Fort heureusement, l'alpha ne l'était pas. C'est l'oncle de Nathan, Marc Delorme, qui était le visage public de la meute et personne ne réagit avant que nous soyons entrés dans les voitures.

« Vous vous déplacez toujours de façon aussi... Visibles ? »

Ma question s'adressait à Maurice qui était monté dans la même voiture que Nathan et moi alors que Victor avait pris place, avec ses deux hommes, dans l'autre voiture.

« Non m'dame. En fait, nous n'utilisons les véhicules floqués que pour les sorties officielles. Je crois que si le chef a demandé qu'on les prenne aujourd'hui c'était pour être certain que, dans l'hypothèse probable où les vampires aient des espions dans le coin, ils soient bien tenus au courant du fait que Nathan était de retour sous notre garde.

– Ah, d'accord, c'est malin. 

– Victor est un garçon intelligent. »

Je levai un sourcil étonné au « garçon » utilisé par Maurice, mais ne relevai pas. Je notai pourtant l'information. Peut-être que Maurice était beaucoup plus vieux que son alpha. Qu'est-ce que ça m'apprenait sur les loups-garous... ? Aucune idée.

Je m'étais installée sur la banquette arrière avec Nathan. Maurice était donc seul à l'avant mais je constatais avec amusement qu'il me lançait régulièrement un regard via le rétroviseur central. Décidant de l'ignorer, je me laissais absorber par les paysages en train de défiler. Le trajet allait durer un certain temps. Je n'étais pas tout à fait sûre de la localisation exacte de la meute, même si c'était une information publique, car je n'avais jamais eu la curiosité de me renseigner. Je savais quand même, grâce au nom de la meute »du Mont Lozère« que nous nous rendions sur ce massif, ce qui indiquait un minimum d'une heure de route.
En me faisant cette réflexion je me dis que Victor était arrivé très rapidement suite au coup de fil de Maurice.

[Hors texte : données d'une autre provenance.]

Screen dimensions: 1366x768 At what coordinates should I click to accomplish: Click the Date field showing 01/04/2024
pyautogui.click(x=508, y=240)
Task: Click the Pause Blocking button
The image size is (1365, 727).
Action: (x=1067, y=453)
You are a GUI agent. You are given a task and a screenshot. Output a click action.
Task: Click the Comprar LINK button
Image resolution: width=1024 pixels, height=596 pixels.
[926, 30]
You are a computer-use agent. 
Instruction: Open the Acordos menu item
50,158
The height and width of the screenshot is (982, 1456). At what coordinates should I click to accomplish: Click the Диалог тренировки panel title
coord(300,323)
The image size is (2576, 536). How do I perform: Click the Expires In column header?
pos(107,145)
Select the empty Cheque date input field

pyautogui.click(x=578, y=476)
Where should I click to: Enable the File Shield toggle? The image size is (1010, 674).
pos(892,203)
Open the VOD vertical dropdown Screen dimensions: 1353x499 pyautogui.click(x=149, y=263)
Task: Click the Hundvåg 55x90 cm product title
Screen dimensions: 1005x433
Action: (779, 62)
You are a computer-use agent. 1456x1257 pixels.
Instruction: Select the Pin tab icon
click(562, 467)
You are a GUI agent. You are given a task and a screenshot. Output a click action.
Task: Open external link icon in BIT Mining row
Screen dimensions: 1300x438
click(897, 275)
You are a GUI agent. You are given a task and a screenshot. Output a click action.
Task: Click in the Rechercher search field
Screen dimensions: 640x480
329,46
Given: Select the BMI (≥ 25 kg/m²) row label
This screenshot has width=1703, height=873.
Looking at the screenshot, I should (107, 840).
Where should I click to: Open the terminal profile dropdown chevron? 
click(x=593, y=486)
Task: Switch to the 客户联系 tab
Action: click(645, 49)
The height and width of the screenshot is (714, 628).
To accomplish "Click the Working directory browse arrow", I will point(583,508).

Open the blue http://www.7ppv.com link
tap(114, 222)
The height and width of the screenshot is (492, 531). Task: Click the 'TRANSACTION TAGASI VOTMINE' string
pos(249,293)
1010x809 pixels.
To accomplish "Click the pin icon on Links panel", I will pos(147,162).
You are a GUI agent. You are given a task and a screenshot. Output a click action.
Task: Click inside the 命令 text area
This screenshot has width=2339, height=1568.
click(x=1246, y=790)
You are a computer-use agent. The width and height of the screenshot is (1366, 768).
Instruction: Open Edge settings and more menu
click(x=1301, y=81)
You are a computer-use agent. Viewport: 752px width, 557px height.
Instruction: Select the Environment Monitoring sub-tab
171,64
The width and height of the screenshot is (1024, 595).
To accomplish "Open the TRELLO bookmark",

Encore un truc à noter mais dont je ne savais que faire.

Je remarquais que j'étais très tendue et, autant pour m'occuper que par nécessité, j'entrepris de détendre chaque muscle de mon corps comme on me l'avait appris en sophrologie.

Je fus tirée de ma somnolence par la manœuvre brusque de la voiture s'arrêtant sur le bas côté, la portière de Nathan qui s'ouvrait à la volée et le bruit du pauvre garçon vomissant son déjeuner. Il n 'avait pas de chance ce petit, devoir vivre en Lozère et avoir le mal des transports c'était un peu comme être allergique aux platanes et vivre dans le sud de la France dans un infini printemps.

Ce n'est pas que le mal des transports. Le manque du sang de vampire peut aussi donner des nausées.

Ça avait l'air d'être une belle merde ce sang de vampire, je veux dire, au-delà de contribuer à transformer les gens en vampire. Je lançais tout de même un regard compatissant à Nathan lorsqu'il regagna la voiture et lui tapotais le bras. Il avait la peau glacée et moite. Je réprimais une grimace de dégoût. Pauvre petit.

« Nous sommes encore loin ? Demandais-je à Maurice pour essayer de détourner l'attention de Nathan.

– Non pas du tout ! Nous arrivons d'ici quelques minutes. »

Surprise, je regardais autour de moi. Je m'étais assoupie en essayant de me détendre, ce qui était une sorte de réussite critique, mais je n'avais donc pas du tout suivi le trajet. Nous nous trouvions sur des plateaux de granite assez représentatifs du Mont Lozère : de gros cailloux, des genêts, quelques vaches, une route étroite et sinueuse et une vue grandiose vers le sud. Impossible de déterminer avec précision où nous nous trouvions. Je ravalais ma frustration, la prochaine fois je ferai en sorte de ne pas m'endormir en chemin.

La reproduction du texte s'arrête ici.